The surface-sealed areas were measured after one, two, three, and four alternating thermocycling and brushing cycles, simulating a period of 6, 12, 18, and 24 months, respectively.22 Digital images of the samples were taken under standardized conditions after each thermocycling and brushing cycle by stereomicroscope (Leica Wild M420, Heerburg, Switzerland) equipped with a digital single-lens reflex camera (Canon 450D, Tokyo, Japan) using a yellow-tinted filter (520 nm) connected in live-view mode to a computer. For FIT, every specimen was placed under the microscope and illuminated with a prototype (modified 20161420-1 unit, KARL STORZ, Tuttlingen, Germany) diagnostic fluorescence-inducing light source (405 ± 7 nm) for visual detection of the sealed area transmitted via fiber-optic cable through a reflecting lens producing a sharply outlined spotlight large enough to illuminate the entire specimen. Each specimen was examined by 15× magnification to determine whether the sealant layer remained bonded to the surface. Afterward, images were captured under identical light conditions in a darkened room illuminated by artificial light. ImageJ (version 1.46r, NIH, Bethesda, Md, USA) was used to measure sealant loss (unsealed area) in the images. Unsealed areas were determined by fluorescence loss, generating a contrast between the sealed (more fluorescent) and unsealed (less fluorescent) areas. The specimens were blinded prior to analysis and, in case unsealed areas were observed, sealant loss was measured in square millimeters and its proportion determined by calculating the sum of the unsealed areas (Figure 1).
Citation: The Angle Orthodontist 88, 6; 10.2319/110217-748.1
Data Analysis
The proportion of sealant loss was determined at baseline and after every thermocycling-brushing cycle. The percentage fluorescence loss over time was compared to the fully sealed (100%) areas in all tested samples. Data analysis was performed by Excel (Microsoft, Redmond, Wash).
RESULTS
The examination performed confirmed that the samples had an intact and completely sealed area at baseline (100%) after applying ProSeal. The sealed areas were variably affected over the simulated 2-year period. A representative sample is shown in Figure 2. The seal integrity decreased proportionally but variably on all teeth (Table 1). Sealant loss started at the periphery of the sealed area, forming “islands” of remaining sealant, which decreased in size after every thermocycling-brushing cycle. In general, the cervically sealed area of the bracket persisted the longest (Figure 2).

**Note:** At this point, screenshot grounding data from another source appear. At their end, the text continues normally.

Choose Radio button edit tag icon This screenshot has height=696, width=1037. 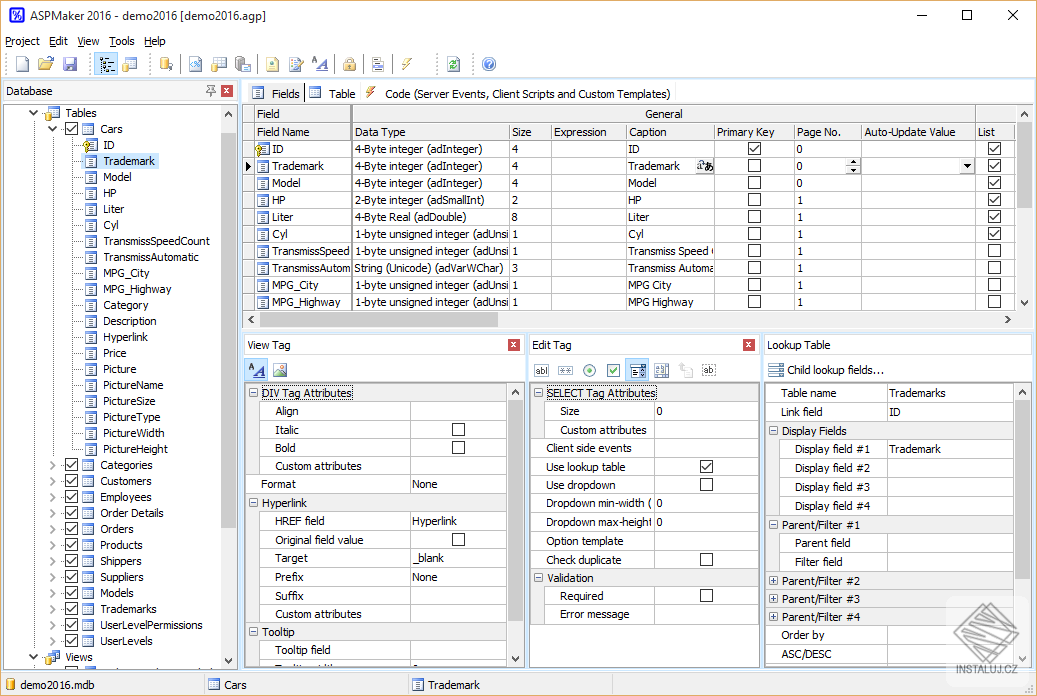(589, 370)
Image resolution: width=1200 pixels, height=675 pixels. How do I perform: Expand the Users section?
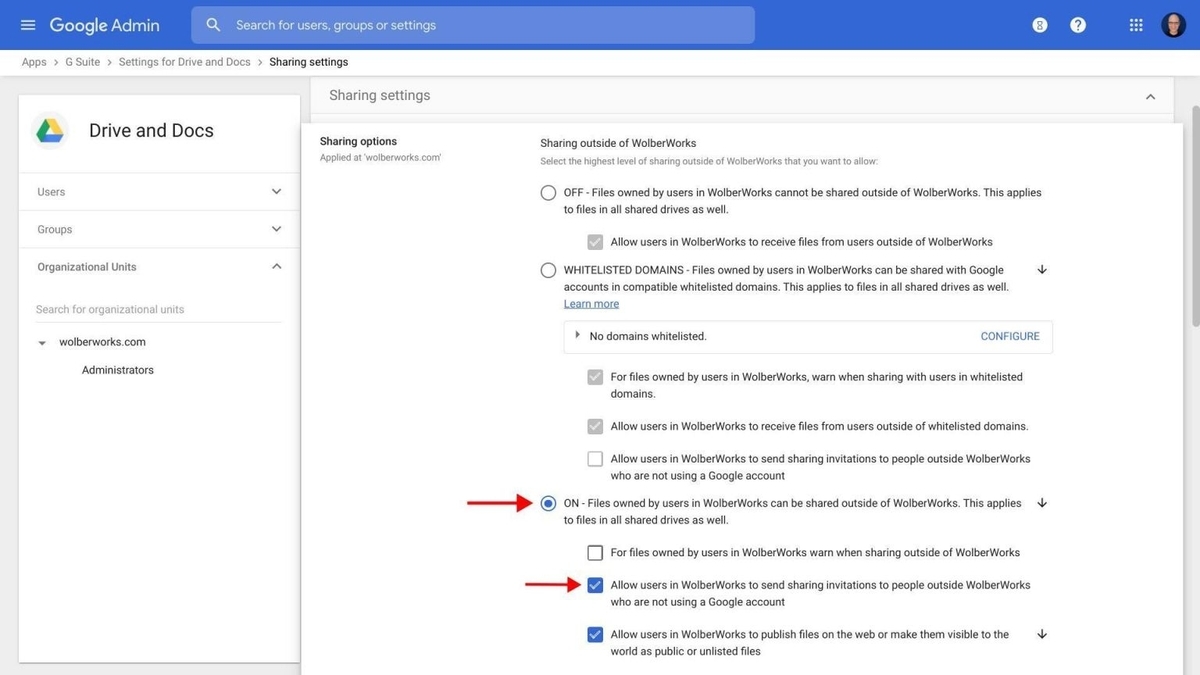tap(275, 190)
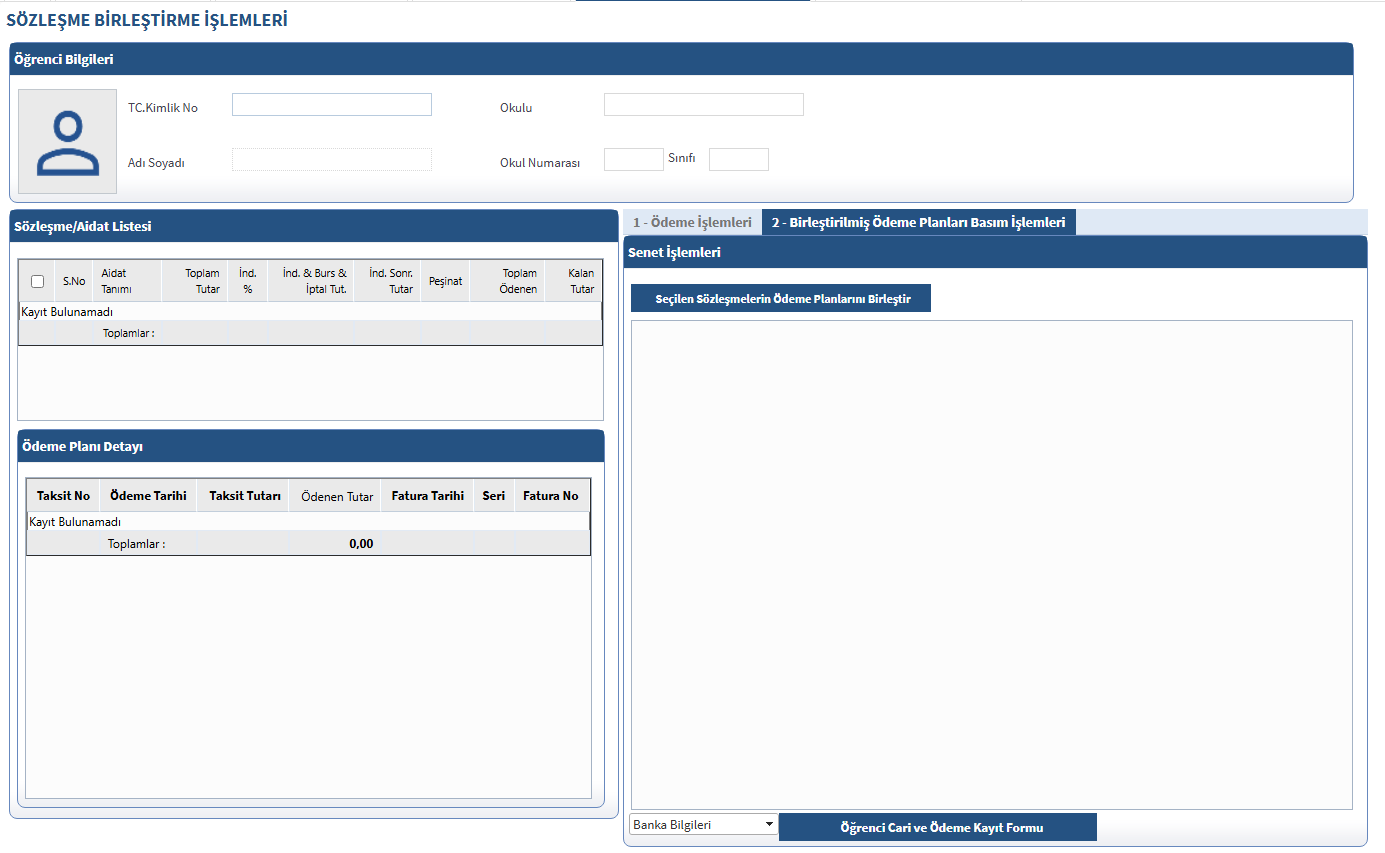Click inside the empty Senet İşlemleri panel
This screenshot has height=853, width=1385.
pyautogui.click(x=991, y=564)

Over time, the ProSeal coverage was lost to varying degrees and at different time points throughout the test period. For instance, after the first thermocycling-brushing cycle (6 months) about 3% of the sealant was missing in sample 9 and 30% in sample 3.
Citation: The Angle Orthodontist 88, 6; 10.2319/110217-748.1
At the end of the simulated period of 2 years, the best-case scenario was that 79% of the tooth surface was still sealed (sample 4); the worst-case scenario was 0% (sample 11). At the end of testing, the mean remaining layer of ProSeal was 54%, and 4/17 samples showed only minimal sealant coverage (at most 22%) and, therefore, the ProSeal was offering little to no protection. The sealed area of the control samples remained intact during the entire testing period. There were no visible changes in fluorescence intensity of the sealed areas even after 2 years of storage in 0.9% sterile saline.
DISCUSSION
This study presented for the first time a practical method to check and monitor the protective layer of smooth surface sealants by means of fluorescence-inducing light throughout orthodontic therapy. Using digital imaging, sealant coverage could be quantified. So far, no quantitative method has been found in the literature to calculate sealant loss on smooth surfaces. The present proposal can also serve as an easy way to calculate sealant loss, even in the in vivo situation. The proposed formula (Figure 1) is a modification of the procedure for the measurement of air bubbles trapped in sealed areas, proposed in a recent work23 evaluating pit-and-fissure sealants. This kind of analysis is a more objective scoring method, rendering mandatory separate analyses with interexaminer reliability evaluations unnecessary.23,24 This practice-oriented in vitro and in vivo applicable model refrained from measuring the sealant layer thickness, which would require tooth sectioning, as reported previously,2,3,25,26 and is, therefore, not applicable to in vivo examinations. Furthermore, layer thickness is not in itself sufficient to assess the sealed area.25 Abrasion may be affected at different places as a result of the different thicknesses of the applied sealant caused by the tooth surfaces being uneven by nature.25
Thermocycling and brushing exposure was set at 2 years, following cycle recommendation protocols from the literature,2,3,22,25 considering that this is the average duration of multibracket treatment. Toothbrushing to simulate mechanical wear in vivo is common in studies assessing the wear of dental materials.2,3 However, most studies on smooth surface sealants in orthodontic treatment did not bond brackets prior to applying mechanical stress, and so they fail to reflect the clinical reality. It might very well be that bonded brackets have a significant influence on where the sealant is abrading or debonding first. This study showed that the sealant first debonded from the outer areas to leave “islands” of sealed areas, but they continued to decrease over time. To overcome the abrasion problem, the relation of filler amount and filler particle size in the organic matrix of the sealant should be questioned. Some chipping was also observed, leading to the assumption that the material might also lack adhesion. Therefore, using a bonding agent prior to sealant application might be feasible, as has already been proposed for conventional pit-and-fissure sealants.23
Interestingly, the sealed area cervical to the brackets remained intact the longest but is the most common site for white spot lesions. This may be related to the brushing pattern resulting from the presence of the bracket, leading to inconsistent abrasion of the sealed area. Clinical studies have shown that sealants are less effective when placed gingival to brackets. This may be related to an inadequate sealing procedure, due to the difficulty in maintaining good isolation of the cervical zone of the tooth in the clinical situation.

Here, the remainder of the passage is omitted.